Required task 1:
In the collected data below, reproduce verbatim the lines from the one containing "Task: Click the" through the end of the records, including both ends. Leave the pictures out of your answer.

Text provided:

--------

And all of this happened, we are supposed to believe, without the Premier’s knowledge. The CEO of the province’s health services agency has all these concerns, ones raised directly with the Premier’s Minister of Health and the Premier’s own then-deputy minister, and yet allegedly, none of the details reached her desk.
If that actually occurred, which I have a hard time believing, then at the very least the Health Minister should resign immediately for dereliction of duty. I’d say that Mr. Gilmour should resign too, but he’s already gone from Ms. Smith’s office – he actually got a promotion, to interim CEO of AIMCo, the Alberta Investment Management Corporation.
In her lawsuit, Ms. Mentzelopoulos references highly disturbing communications she received regarding the whole matter. An AHS board member, for instance, allegedly told her to be “very careful” about the alarms she was sounding. The person said she should be concerned for her safety “given some of the people potentially involved behind the scenes.”
Ms. Mentzelopoulos said Marshall Smith called her on a September day in 2024 to ask about the status of negotiations on charter surgical facilities in Red Deer and Lethbridge. She says he told her that there were people involved with one company, Alberta Surgical Group, who were growing impatient with delays, and that they were “serious people – don’t mess with them.”
If even half of all of this is true, it would be grounds for firings. Unless all of this is just the fanciful concoction of an embittered former CEO, then this is the kind of scandal that brings down governments – and possibly puts people in jail.
It would seem from the lawsuit that Ms. Mentzelopoulos has kept meticulous notes and files on everything she encountered as she faced stiff resistance to the concerns she was raising about the province’s procurement process – one she apparently felt she was losing control over, because of political considerations.
Ms. Smith has been spending a lot of her time recently in the U.S. on the tariff file. I suggest she return home soon to address the growing crisis in her government. Her job may depend on it.

--------

Collected data:

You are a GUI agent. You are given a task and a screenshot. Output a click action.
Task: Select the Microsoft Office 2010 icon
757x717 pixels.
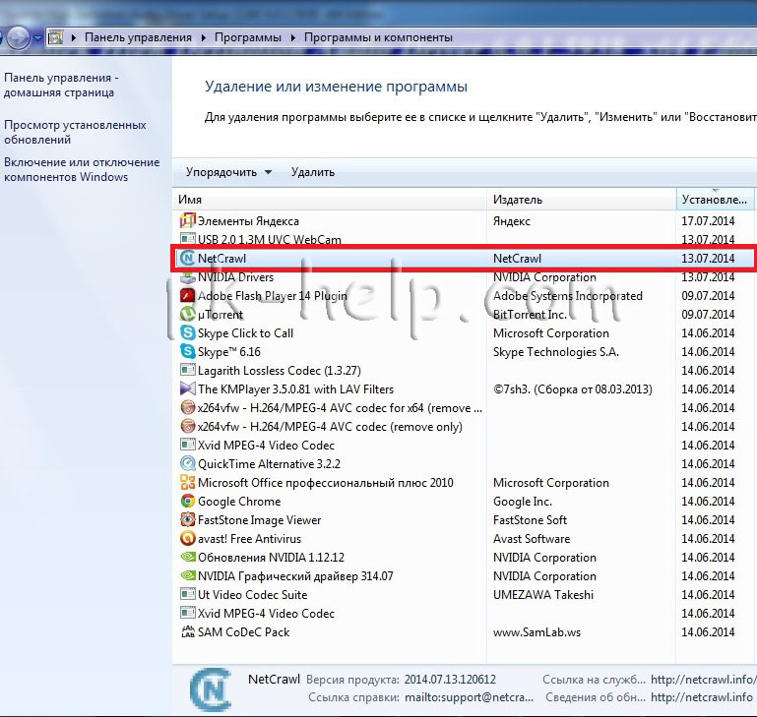coord(187,483)
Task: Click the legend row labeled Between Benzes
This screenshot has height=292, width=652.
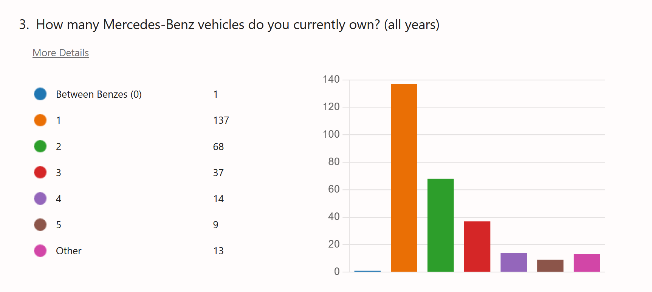Action: coord(99,94)
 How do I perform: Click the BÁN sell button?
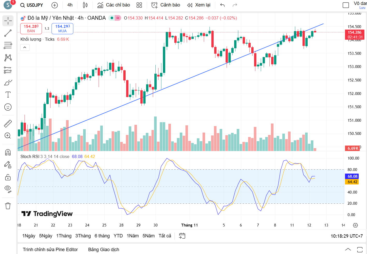point(31,28)
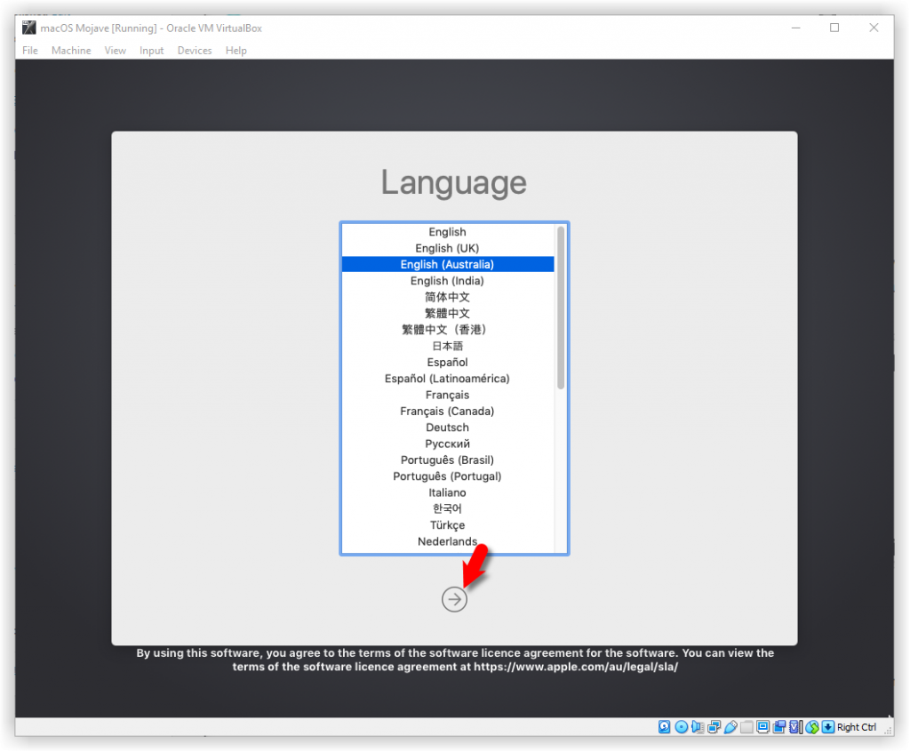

--------

Required task 2:
According to the commentary on the Alberta health lawsuit, what position did Mr. Gilmour receive after leaving Ms. Smith's office?

Response 1:
Task: Click the legend row labeled Between Benzes
This screenshot has height=292, width=652.
Action: coord(99,94)
 How do I perform: Click the BÁN sell button?
point(31,28)

Response 2:
Interim CEO of AIMCo, the Alberta Investment Management Corporation.